Every living organism is just a biological machine. But we’re the only ones that know that we’re biological machines; we are trying to make sense of the fact that we feel as if our feelings are real.
At some point, it doesn’t make a difference whether your feelings are real or whether your feeling of feelings being real is the case. We still find things aversive enough as biological machines that it’s useful to call stuff like that “pain” or “sadness” or “unhappiness.” And even though it’s completely absurd to think that something good can happen to a machine, it’s good when the feeling of feeling pain is lessened.
That’s a level on which we have to function. Meaning feels real. Purpose feels real. Every now and then, our knowledge of the machine-ness should not get in the way of the fact that this is a weird machine that feels as if feelings are real.
Do we lose love, too, if we lose free will?
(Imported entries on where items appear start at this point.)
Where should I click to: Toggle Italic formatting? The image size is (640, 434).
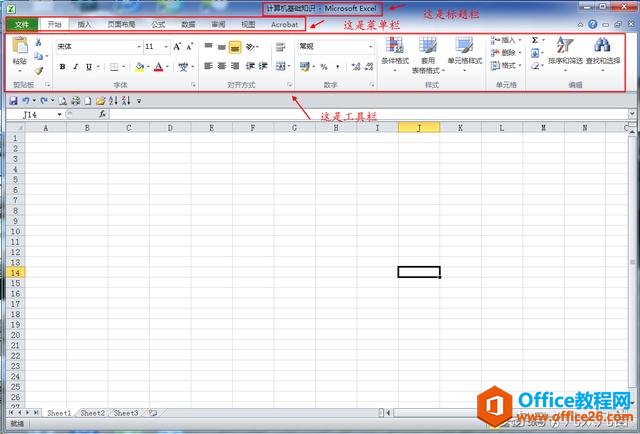[75, 67]
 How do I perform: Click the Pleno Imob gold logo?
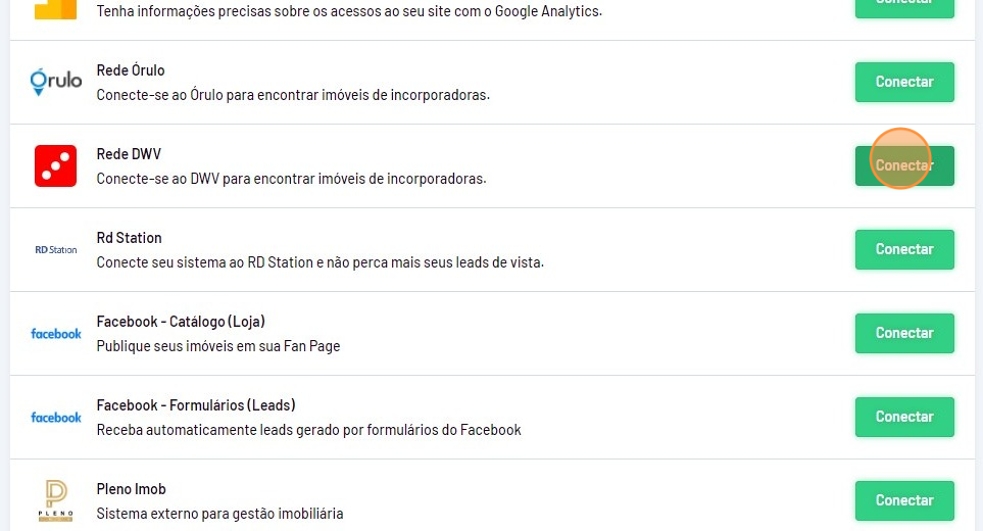(56, 501)
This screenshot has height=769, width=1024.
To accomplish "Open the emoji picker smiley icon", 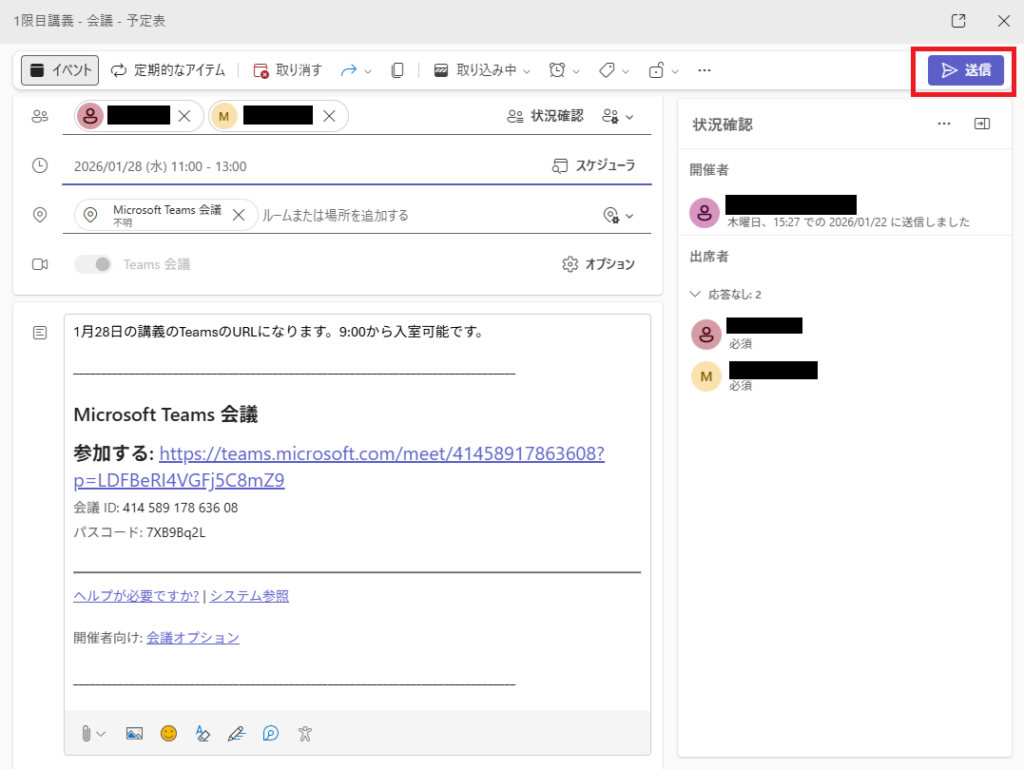I will (x=169, y=733).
Yeah. Like: “Wow! Why? Why did this person turn out to love me? Where did that come from? And how much of that has to do with how my parents raised me, or what sort of olfactory receptor genes I have in my nose and how much I like their scent?” At some point you get to that existential crisis of, “Oh God, that’s what’s underlying all this stuff!” That’s where the machine-ness becomes something we should be willing to ignore.
But it’s not OK for you to decide, with the same denial of reality, that you truly deserve a better salary than the average human on this planet.
Do it for where it’s needed. I sure can’t do it more than a tiny percent of the time. Like once every three and a half weeks or so. It’s a confusing, recursive challenge to watch yourself watching yourself, and to decide that what you’re feeling feels real.